Problem 3.11

Problem 3.11#

Fundamentals of Solar Cells and Photovoltaic Systems Engineering

Solutions Manual - Chapter 3

Problem 3.11

Assume a perfect blackbody at temperature T = 5780 K. We want to examine the theoretical limits of a solar cell. We will assume no losses by reflection at the surface. The solar cell is made of silicon (\(E_g\) = 1.12 eV).

(a) What percentage of the power of the blackbody radiation is associated with photons of less than 1.12 eV?

(b) What would be the efficiency of an imaginary silicon solar cell that could convert all the absorbed energy into electricity?

(c) If the solar cell was made of germanium instead (\(E_g\) = 0.67 eV), would that result in a higher or a lower efficiency?

(d) Discuss the results considering the main loss mechanism in actual solar cells.

We will use the package scipy.integrate to perform a numeric integration and the package matplotlib.pyplot to plot the results

import numpy as np
import matplotlib.pyplot as plt
import scipy.integrate as integrate

(a) What percentage of the power of the blackbody radiation is associated with photons of less than 1.12 eV?

We define the relevant constants.

h=6.63*10**(-34) # [J·s] Planck constant
c =299792458 # [m/s] Light speed
k = 1.380649 *10**(-23) #[J/K] Boltzmann constant
sigma = 5.6703744*10**(-8) # [W/(m²K⁴)] Stefan-Boltzmann constant

The blackbody temperature is 6000 K

T = 5780 # [K]

The total power emitted by a blackbody is obtained from the Stefan-Boltzmann law (Eq. 2.4 in Chapter 2).

\(P=\sigma · T^4\)

P_total = sigma * T**4 # [W/m²]
P_total

63288250.26248946

To calculate the fraction of power P_gap emitted with photons of less than than a given energy, we integrate the equation for the blackbody spectral radiant emittance (Eq. 2.2 in Chapter 2).

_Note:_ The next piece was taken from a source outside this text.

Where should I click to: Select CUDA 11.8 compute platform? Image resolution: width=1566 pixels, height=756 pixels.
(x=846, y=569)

\(M_\lambda = \frac{2 \pi h c^2}{\lambda^5} \frac{1}{exp(\frac{hc}{k_B\lambda T})-1}\)

First we convert the wavelength into energy

lambda_gap = 1240/1.12 # [nm]

We can now do the integration

constant = 2*np.pi*h*c**2
P_gap = integrate.quad(lambda x: (constant/(x**5))*(1/(np.exp(h*c/(k*x*T))-1)), lambda_gap*10**(-9), np.inf)
P_gap[0] # [W/m²]

14601459.733338425

The percentage of the power of the black-body radiation associated with photons of less than 1.12. eV is

perc = P_gap[0]/P_total*100
print ('%.1f' % perc + '%')

23.1%

(b) What would be the efficiency of an imaginary silicon solar cell that could convert all the absorbed energy into electricity?

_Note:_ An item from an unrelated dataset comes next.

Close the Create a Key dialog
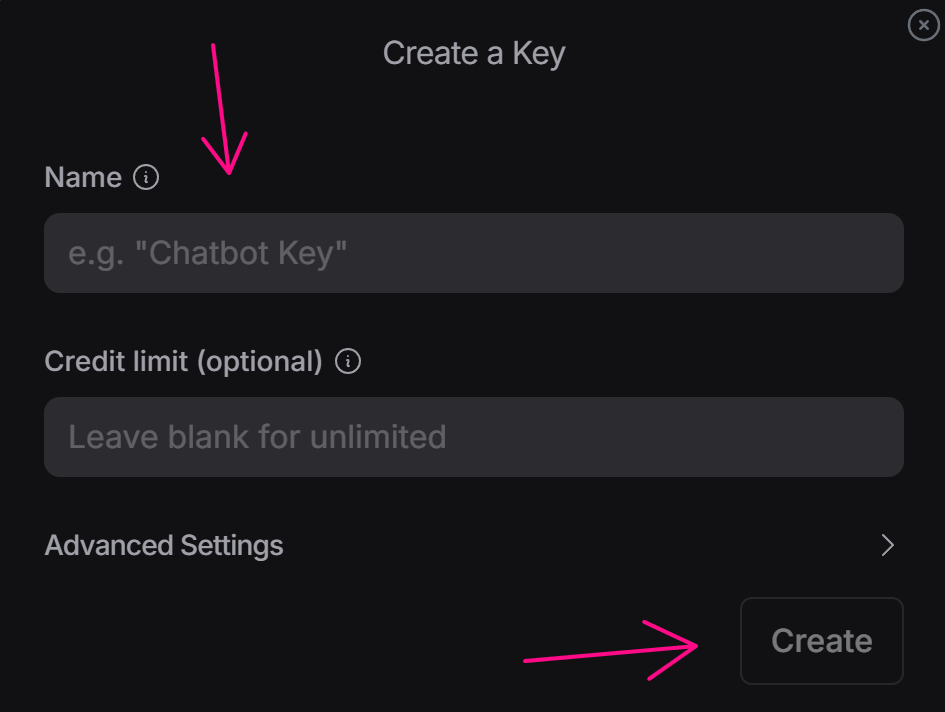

The efficiency would be equal to the percentage of power that is absorbed, which corresponds to the fraction of photons with energy higher than 1.12 eV: 76.9%.

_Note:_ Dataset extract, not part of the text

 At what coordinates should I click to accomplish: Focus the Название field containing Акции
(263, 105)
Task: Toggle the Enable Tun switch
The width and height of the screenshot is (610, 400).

(c) If the solar cell was made of germanium instead (\(E_g = 0.67\) eV), would that result in a higher or a lower efficiency?

It would result in a higher efficiency, as more light would be absorbed.

(d) Discuss the results considering the main loss mechanism in actual solar cells.

The previous efficiency calculation only considered the transmission losses of solar cells, which affect the production of photocurrent. When the thermalization losses, which affect the voltage, are also included, a silicon solar cell has a greater efficieny limit than a germanium solar cell.